So yes I agree that Star Wars is iconic.
My opinion is that its fans (which are also the abject worst thing about the franchise) conflated the things for which Star Wars is actually iconic (revolutionizing modern special effects, big budget serialized storytelling, getting saved in editing) with the things that are the fluff (the lore, the official canon that everything and everyone has to have stapled to it, etc).
I'm not necessarily using "fluff" in a pejorative sense here (though, yes, there's a lot of really bad fluff in SW). I just think that most fans absolutely lost the plot when it came to what made SW work back in the olden days of the original trilogy.
If anything, SW transitioning into tv makes more sense. It's a live action Saturday morning cartoon, complete with red and blue lasers. The fans, however, decided to take it all Extremely Seriously and became so overwhelming in their stone-faced acceptance of what a Star Wars should be that it actually sliced its way into the gut of the creator of the franchise who made the prequels in a desperate attempt to do the thing that no storyteller should do, which is "answer all the questions".

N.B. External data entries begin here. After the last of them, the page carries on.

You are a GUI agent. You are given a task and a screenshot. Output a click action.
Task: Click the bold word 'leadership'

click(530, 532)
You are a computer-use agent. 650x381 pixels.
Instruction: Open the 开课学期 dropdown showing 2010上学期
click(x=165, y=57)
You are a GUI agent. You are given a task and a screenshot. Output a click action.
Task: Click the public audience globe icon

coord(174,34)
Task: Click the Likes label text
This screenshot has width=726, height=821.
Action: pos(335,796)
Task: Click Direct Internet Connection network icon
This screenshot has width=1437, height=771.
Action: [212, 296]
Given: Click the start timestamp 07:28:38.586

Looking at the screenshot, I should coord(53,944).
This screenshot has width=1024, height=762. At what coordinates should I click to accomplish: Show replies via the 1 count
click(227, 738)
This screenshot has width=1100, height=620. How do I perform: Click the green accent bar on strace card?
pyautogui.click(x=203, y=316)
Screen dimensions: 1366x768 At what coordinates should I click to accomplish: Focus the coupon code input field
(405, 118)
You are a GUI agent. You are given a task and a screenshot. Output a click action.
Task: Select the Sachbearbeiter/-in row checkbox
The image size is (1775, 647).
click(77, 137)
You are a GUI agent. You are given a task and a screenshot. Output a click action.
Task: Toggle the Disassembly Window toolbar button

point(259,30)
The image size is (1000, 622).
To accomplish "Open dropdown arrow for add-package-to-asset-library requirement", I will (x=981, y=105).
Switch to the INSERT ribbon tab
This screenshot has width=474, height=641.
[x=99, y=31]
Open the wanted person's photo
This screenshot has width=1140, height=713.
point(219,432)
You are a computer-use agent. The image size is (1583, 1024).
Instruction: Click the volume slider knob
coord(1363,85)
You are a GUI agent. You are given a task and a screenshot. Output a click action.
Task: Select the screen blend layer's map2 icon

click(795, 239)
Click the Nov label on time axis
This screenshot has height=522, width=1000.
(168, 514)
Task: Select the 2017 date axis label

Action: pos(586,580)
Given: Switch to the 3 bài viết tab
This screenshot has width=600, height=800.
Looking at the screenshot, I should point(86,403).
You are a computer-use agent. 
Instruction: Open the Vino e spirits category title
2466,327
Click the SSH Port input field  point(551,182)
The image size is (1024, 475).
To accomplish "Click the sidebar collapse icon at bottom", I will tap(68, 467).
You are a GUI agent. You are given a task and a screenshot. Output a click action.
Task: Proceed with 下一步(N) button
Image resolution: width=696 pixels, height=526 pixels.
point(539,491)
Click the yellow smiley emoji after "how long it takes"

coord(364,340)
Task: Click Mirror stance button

You answer the big questions: "will the heroes prevail". You throw the small questions like "how did Han Solo get his striped pants" into the fucking garbage where they belong.
The problem I have with the modern franchise is that pretty much everything Star Wars that's been made since 1983 (and one could probably throw ROTJ in this boat as well) is that it all almost universally falls into the small question bucket. The main thrust of the conflicts in the new things largely revolve around these small questions: "how did Boba Fett survive", "why is Rey good at the force", "how do you train a Jedi" - and the big questions become the background fodder that used to be the role of the small questions. It's why that brief window when TFA initially came out felt really special: it seemed to be positing the big questions again (mostly because it's a soft reboot that was using the narrative devices of the first film - the stuff that made the franchise iconic in the first place) and then it all immediately got bogged down again in the frantic scramble to get the small questions answered.
So in conclusion, yes, Star Wars is iconic.
But it's also batting like two out of twelve or however many at this point, because it's been eating its own tail.